Jess Kerr

Personal information
- Full name: Jessica Mackenzie Kerr
- Born: 18 January 1998 (age 28) Wellington, New Zealand
- Batting: Right-handed
- Bowling: Right-arm medium
- Role: Bowler
- Relations: Amelia Kerr (younger sister) Robbie Kerr (father) Jo Murray (mother) Bruce Murray (grandfather)

International information
- National side: New Zealand (2020–present);
- ODI debut (cap 140): 27 January 2020 v South Africa
- Last ODI: 26 October 2025 v England
- T20I debut (cap 56): 9 February 2020 v South Africa
- Last T20I: 26 March 2025 v Australia
- T20I shirt no.: 24

Domestic team information
- 2016/17–present: Wellington
- 2022/23: Brisbane Heat
- 2023/24: Sydney Sixers

Career statistics
| Competition | WODI | WT20I |
| Matches | 48 | 48 |
| Runs scored | 308 | 167 |
| Batting average | 11.00 | 11.92 |
| 100s/50s | 0/0 | 0/0 |
| Top score | 38 | 38 |
| Balls bowled | 2,162 | 928 |
| Wickets | 64 | 36 |
| Bowling average | 24.48 | 27.5 |
| 5 wickets in innings | 0 | 0 |
| 10 wickets in match | 0 | 0 |
| Best bowling | 4/23 | 3/16 |
| Catches/stumpings | 11/– | 9/– |

Medal record
Representing New Zealand
Women's Cricket
T20 World Cup
| Winner | 2024 UAE |  |
- Source: ESPNcricinfo, 26 January 2026

= Jess Kerr =

New Zealand cricketer

Jessica Mackenzie Kerr (born 18 January 1998) is a New Zealand cricketer who plays for Wellington Blaze in domestic cricket.

==Career==
On 16 January 2020, she was named in New Zealand's Women's Twenty20 International (WT20I) and Women's One Day International (WODI) squad against South Africa. She made her WODI debut for New Zealand on 27 January 2020. Later the same month, she was named in New Zealand's squad for the 2020 ICC Women's T20 World Cup in Australia. She made her WT20I debut for New Zealand, against South Africa, on 9 February 2020. In June 2020, Kerr was awarded with a central contract by New Zealand Cricket ahead of the 2020–21 season.

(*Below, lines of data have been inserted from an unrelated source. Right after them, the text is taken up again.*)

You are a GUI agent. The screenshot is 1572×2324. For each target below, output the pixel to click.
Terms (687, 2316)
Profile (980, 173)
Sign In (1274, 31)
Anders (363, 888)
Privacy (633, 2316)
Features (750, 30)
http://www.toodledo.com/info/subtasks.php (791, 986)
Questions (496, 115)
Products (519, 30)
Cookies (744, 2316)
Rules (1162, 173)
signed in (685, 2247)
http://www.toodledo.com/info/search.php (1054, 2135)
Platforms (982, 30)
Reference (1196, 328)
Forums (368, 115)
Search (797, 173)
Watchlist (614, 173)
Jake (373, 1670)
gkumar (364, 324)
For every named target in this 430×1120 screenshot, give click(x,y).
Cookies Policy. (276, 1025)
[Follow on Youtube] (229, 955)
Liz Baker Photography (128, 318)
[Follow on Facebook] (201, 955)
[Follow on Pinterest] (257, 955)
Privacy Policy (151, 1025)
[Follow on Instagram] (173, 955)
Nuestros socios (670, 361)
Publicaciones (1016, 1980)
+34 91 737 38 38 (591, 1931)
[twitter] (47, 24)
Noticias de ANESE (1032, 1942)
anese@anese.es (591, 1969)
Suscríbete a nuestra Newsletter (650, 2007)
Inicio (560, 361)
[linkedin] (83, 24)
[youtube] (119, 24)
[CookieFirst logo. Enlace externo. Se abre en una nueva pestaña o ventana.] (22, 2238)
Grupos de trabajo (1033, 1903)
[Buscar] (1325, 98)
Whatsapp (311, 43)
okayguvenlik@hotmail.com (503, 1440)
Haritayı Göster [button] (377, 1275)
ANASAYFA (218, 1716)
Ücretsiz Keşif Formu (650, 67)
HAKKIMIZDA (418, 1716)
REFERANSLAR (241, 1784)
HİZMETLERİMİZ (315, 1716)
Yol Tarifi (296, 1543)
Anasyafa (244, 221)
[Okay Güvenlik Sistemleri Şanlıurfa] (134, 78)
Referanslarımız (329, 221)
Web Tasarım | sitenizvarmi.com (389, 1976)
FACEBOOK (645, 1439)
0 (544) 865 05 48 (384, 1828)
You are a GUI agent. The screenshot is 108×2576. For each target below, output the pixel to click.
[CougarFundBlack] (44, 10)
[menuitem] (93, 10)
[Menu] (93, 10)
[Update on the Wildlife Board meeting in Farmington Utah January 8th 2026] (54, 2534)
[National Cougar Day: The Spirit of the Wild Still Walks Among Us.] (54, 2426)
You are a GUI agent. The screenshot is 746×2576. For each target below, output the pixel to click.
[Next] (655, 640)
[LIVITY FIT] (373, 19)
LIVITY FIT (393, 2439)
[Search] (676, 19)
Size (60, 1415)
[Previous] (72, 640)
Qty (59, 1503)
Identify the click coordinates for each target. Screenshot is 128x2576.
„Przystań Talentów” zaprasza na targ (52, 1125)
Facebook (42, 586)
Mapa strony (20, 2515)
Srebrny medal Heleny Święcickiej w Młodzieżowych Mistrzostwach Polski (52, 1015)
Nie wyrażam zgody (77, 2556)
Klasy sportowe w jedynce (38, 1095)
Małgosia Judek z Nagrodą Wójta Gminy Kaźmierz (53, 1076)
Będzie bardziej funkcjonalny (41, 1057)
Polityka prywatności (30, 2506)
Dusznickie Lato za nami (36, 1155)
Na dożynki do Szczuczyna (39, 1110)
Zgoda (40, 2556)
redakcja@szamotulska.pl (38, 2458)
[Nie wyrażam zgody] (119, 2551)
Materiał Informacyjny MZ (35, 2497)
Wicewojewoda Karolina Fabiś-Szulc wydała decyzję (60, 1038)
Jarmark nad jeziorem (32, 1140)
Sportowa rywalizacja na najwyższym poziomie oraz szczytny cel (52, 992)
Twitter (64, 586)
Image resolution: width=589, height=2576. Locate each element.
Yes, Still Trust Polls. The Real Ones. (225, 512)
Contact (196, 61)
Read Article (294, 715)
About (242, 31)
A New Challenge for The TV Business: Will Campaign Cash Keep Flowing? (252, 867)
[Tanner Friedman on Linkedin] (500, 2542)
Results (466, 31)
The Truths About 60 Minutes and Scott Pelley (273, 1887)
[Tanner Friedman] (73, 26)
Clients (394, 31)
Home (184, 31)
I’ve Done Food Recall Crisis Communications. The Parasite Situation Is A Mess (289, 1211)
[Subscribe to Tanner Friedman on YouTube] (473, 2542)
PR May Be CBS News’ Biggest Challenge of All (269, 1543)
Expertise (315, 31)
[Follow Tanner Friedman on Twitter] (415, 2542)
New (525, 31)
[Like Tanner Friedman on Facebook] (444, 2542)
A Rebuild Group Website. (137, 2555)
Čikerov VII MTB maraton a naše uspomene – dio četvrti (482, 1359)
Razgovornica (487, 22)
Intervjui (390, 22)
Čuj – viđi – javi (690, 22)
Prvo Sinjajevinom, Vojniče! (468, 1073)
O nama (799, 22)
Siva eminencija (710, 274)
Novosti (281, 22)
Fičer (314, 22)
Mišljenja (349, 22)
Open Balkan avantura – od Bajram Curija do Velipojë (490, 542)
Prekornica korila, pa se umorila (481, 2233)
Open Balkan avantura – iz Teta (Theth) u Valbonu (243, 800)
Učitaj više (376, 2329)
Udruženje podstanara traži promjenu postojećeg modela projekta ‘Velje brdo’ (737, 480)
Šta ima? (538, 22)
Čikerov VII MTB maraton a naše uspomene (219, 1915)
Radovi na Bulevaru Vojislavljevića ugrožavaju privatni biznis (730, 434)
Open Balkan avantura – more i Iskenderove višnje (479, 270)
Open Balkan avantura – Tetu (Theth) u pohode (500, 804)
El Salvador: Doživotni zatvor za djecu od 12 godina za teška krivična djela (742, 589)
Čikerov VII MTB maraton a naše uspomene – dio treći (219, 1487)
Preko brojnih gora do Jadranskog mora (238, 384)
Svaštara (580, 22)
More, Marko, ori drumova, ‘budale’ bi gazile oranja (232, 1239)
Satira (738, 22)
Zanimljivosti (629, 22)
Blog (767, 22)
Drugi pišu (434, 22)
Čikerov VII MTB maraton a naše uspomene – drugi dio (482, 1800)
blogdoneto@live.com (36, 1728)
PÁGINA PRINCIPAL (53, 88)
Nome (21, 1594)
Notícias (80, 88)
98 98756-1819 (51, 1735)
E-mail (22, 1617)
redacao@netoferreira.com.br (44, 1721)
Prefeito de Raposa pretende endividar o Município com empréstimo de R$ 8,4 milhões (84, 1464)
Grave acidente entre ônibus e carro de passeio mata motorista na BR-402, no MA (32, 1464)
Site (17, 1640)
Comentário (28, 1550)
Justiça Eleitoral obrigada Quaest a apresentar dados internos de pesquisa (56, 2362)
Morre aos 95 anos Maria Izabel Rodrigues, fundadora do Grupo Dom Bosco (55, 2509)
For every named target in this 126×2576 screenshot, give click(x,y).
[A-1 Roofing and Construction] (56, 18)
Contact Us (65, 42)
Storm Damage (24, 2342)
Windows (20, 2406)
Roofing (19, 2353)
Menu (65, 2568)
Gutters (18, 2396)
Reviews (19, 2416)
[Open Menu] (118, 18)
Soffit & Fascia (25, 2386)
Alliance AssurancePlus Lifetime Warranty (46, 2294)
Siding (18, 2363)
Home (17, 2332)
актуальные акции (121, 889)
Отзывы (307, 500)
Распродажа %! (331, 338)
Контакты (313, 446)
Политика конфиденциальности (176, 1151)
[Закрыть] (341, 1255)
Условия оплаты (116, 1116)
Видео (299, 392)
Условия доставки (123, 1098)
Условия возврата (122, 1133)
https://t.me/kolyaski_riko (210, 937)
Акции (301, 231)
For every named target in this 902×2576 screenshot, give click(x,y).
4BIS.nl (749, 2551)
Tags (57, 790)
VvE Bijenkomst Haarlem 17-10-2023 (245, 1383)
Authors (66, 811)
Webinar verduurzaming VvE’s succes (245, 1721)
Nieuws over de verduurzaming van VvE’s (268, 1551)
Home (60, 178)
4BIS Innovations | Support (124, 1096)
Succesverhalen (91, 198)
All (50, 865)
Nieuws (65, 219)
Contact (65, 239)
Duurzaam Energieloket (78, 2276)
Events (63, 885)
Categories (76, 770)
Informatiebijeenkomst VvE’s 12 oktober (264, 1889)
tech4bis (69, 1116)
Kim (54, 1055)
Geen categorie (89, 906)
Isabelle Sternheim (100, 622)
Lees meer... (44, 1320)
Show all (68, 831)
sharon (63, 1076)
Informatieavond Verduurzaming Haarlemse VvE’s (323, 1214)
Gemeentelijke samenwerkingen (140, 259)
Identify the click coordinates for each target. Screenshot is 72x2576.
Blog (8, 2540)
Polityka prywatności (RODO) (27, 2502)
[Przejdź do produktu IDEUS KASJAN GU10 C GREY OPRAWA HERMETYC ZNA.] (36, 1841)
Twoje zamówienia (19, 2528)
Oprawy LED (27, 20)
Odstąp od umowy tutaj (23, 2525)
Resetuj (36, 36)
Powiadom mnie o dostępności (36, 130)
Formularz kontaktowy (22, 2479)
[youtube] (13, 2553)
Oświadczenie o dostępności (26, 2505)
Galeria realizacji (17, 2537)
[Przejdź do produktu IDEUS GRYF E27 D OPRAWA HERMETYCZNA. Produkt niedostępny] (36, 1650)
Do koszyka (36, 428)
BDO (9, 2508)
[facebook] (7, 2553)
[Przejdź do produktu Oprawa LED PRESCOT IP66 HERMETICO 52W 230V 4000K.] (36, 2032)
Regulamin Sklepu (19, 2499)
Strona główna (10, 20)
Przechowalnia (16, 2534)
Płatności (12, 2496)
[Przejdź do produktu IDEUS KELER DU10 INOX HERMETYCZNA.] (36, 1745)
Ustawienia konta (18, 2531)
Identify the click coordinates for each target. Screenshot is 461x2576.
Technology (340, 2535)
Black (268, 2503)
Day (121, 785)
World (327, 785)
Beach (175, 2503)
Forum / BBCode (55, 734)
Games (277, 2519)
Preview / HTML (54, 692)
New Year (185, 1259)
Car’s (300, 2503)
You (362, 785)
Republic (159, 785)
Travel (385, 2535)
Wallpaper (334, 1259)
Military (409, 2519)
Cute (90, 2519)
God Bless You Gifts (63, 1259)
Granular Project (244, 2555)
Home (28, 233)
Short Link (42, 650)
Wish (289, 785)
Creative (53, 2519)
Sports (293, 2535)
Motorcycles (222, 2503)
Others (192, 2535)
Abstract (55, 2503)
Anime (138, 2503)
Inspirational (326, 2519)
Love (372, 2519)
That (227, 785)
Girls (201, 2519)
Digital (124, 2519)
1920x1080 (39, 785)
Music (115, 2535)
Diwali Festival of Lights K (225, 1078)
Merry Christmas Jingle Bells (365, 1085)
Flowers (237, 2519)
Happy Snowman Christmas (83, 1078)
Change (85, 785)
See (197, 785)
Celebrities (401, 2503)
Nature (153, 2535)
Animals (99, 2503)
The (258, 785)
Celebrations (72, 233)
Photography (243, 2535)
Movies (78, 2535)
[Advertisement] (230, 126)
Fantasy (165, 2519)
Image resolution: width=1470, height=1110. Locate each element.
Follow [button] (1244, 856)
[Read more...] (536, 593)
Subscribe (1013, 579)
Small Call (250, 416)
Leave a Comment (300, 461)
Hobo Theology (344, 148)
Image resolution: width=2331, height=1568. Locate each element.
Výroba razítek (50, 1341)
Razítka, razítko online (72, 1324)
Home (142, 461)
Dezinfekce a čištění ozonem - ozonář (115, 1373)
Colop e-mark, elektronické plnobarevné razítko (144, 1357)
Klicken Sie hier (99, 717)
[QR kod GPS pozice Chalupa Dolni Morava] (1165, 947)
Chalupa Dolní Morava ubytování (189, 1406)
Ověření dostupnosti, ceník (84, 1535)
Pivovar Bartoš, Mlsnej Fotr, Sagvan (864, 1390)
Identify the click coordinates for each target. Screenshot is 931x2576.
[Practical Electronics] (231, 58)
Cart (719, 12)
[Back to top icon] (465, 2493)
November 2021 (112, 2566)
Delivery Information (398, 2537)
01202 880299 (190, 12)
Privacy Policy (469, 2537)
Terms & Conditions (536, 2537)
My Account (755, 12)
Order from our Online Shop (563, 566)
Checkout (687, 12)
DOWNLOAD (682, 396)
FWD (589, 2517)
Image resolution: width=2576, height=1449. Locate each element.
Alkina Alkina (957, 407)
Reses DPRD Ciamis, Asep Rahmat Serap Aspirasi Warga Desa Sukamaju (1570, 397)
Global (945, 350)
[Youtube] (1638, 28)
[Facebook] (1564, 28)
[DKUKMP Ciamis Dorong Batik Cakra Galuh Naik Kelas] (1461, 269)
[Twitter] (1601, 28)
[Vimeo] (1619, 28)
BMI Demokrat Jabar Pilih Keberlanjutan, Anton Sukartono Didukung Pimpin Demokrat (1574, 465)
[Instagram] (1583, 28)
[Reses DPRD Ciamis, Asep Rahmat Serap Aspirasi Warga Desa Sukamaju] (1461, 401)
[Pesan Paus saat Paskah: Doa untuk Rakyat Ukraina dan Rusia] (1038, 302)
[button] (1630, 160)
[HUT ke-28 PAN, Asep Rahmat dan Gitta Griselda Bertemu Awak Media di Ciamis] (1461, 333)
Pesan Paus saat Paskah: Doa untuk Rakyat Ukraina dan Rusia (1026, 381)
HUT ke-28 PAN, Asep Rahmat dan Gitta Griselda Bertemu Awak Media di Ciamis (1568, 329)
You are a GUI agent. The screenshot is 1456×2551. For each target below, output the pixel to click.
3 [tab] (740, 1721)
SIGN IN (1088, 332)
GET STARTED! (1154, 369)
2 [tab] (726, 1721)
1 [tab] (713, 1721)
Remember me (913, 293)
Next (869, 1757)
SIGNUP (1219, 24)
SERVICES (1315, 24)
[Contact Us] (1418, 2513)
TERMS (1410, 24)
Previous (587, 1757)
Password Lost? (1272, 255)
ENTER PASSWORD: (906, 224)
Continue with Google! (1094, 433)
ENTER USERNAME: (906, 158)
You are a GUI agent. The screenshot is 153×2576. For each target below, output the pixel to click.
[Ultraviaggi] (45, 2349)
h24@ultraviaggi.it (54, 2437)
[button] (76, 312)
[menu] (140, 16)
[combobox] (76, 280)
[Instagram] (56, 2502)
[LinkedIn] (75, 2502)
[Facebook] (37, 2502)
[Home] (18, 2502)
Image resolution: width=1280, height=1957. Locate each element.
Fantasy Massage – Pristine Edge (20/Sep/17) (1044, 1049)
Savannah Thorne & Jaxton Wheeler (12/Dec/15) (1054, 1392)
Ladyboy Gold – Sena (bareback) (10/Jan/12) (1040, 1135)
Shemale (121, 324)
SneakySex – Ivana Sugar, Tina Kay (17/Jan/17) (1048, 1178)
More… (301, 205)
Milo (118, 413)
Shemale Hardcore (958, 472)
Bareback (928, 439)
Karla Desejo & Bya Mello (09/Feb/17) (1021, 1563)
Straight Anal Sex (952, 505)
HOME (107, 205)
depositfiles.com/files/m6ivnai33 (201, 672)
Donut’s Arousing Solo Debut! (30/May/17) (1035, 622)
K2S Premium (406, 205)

In February 2022, she was named in New Zealand's team for the 2022 Women's Cricket World Cup in New Zealand. In June 2022, Kerr was named in New Zealand's team for the cricket tournament at the 2022 Commonwealth Games in Birmingham, England, but was later ruled out of the tournament.

In September 2024 she was named in the New Zealand squad for the 2024 ICC Women's T20 World Cup.

Kerr was named in the New Zealand squad for their ODI tour to India in October 2024.

==Family==
Kerr's mother Jo and father Robbie both played cricket at domestic level representing Wellington. Her younger sister is Amelia Kerr, who plays for New Zealand. Her grandfather, Bruce Murray, played Test cricket for New Zealand. Her cousin, Priscilla Duncan, represented New Zealand (Football Ferns) at international football.

== Outside cricket ==
Jess is a teacher in Tawa Intermediate, her and Amelia's former school, where Amelia is a teacher aide for autistic students.